Provided data Block Start

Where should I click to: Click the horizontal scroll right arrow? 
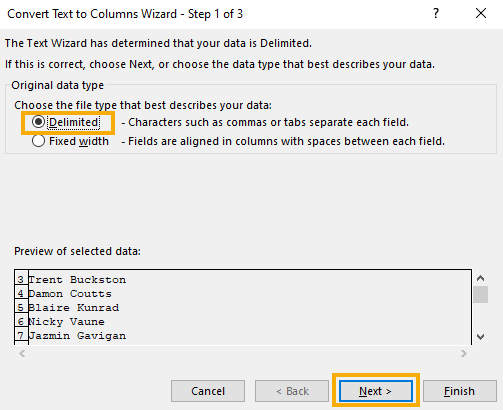(x=464, y=353)
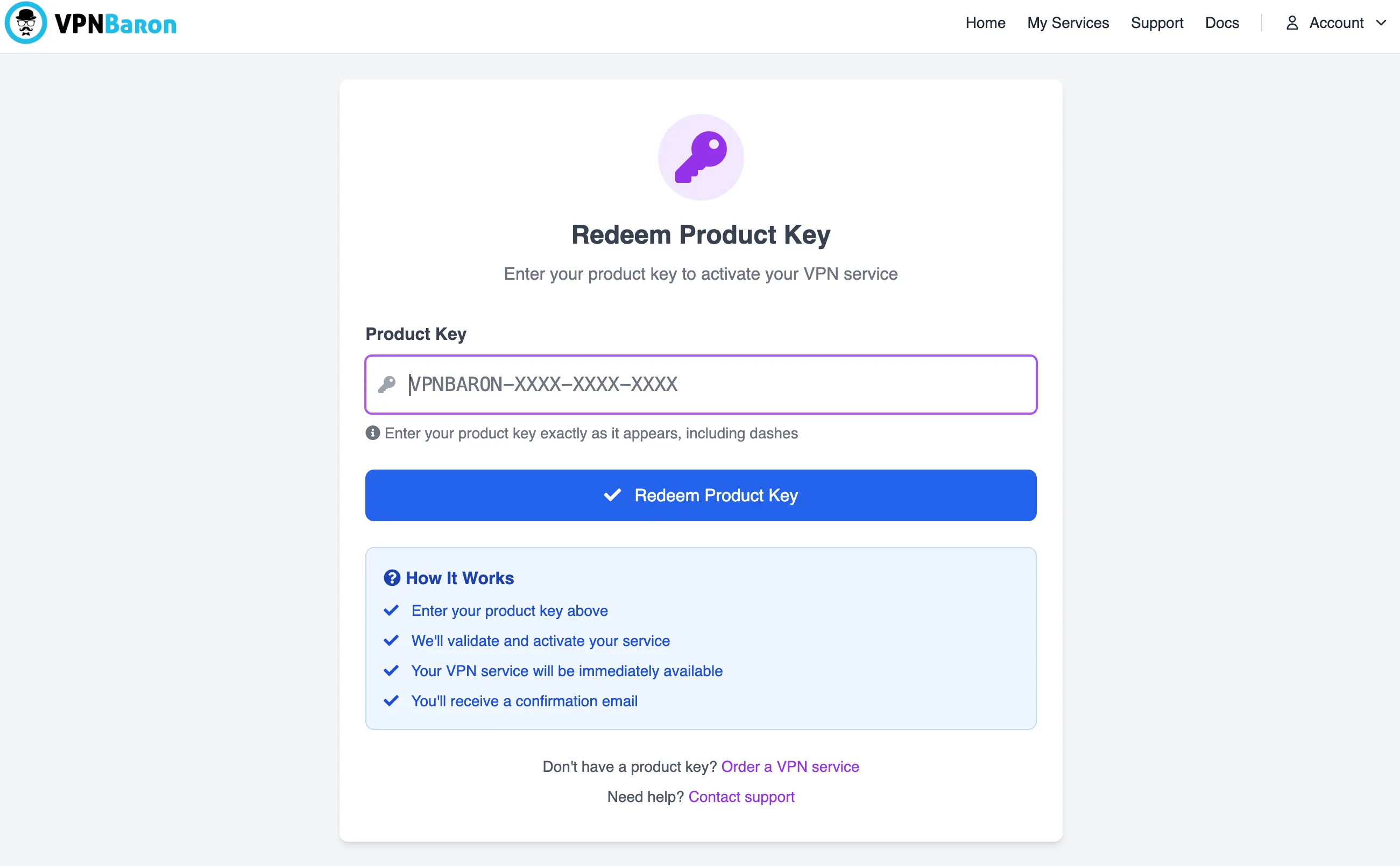Click inside the Product Key input field
Image resolution: width=1400 pixels, height=866 pixels.
pos(699,384)
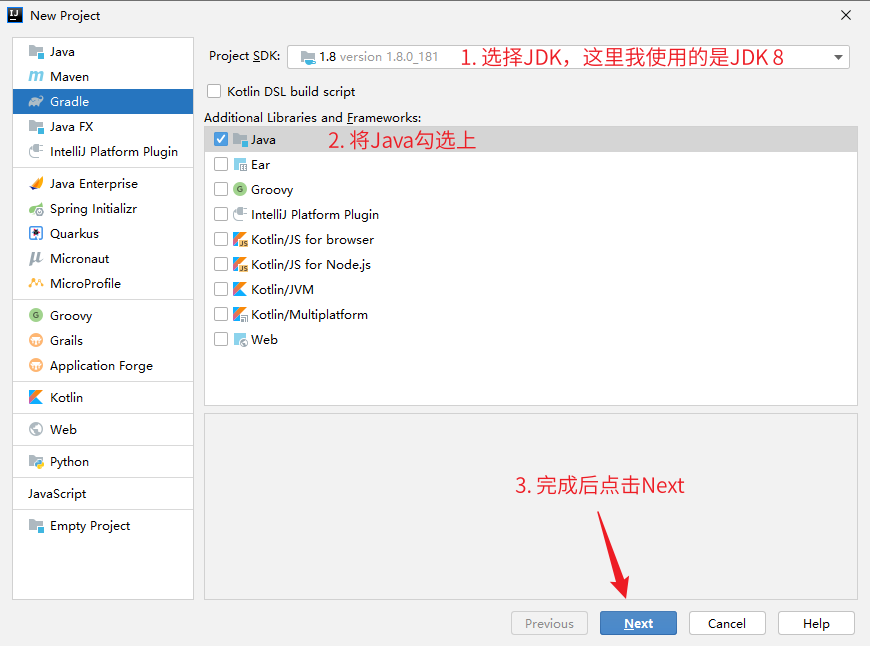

Provided data Block End

- Task description: All entries above, minus the pictures, should be repeated exactly.

- Solved problem:
Where should I click to: Click the horizontal scroll right arrow? 
(x=464, y=353)
Click inside the Product Key input field
Image resolution: width=1400 pixels, height=866 pixels.
pos(699,384)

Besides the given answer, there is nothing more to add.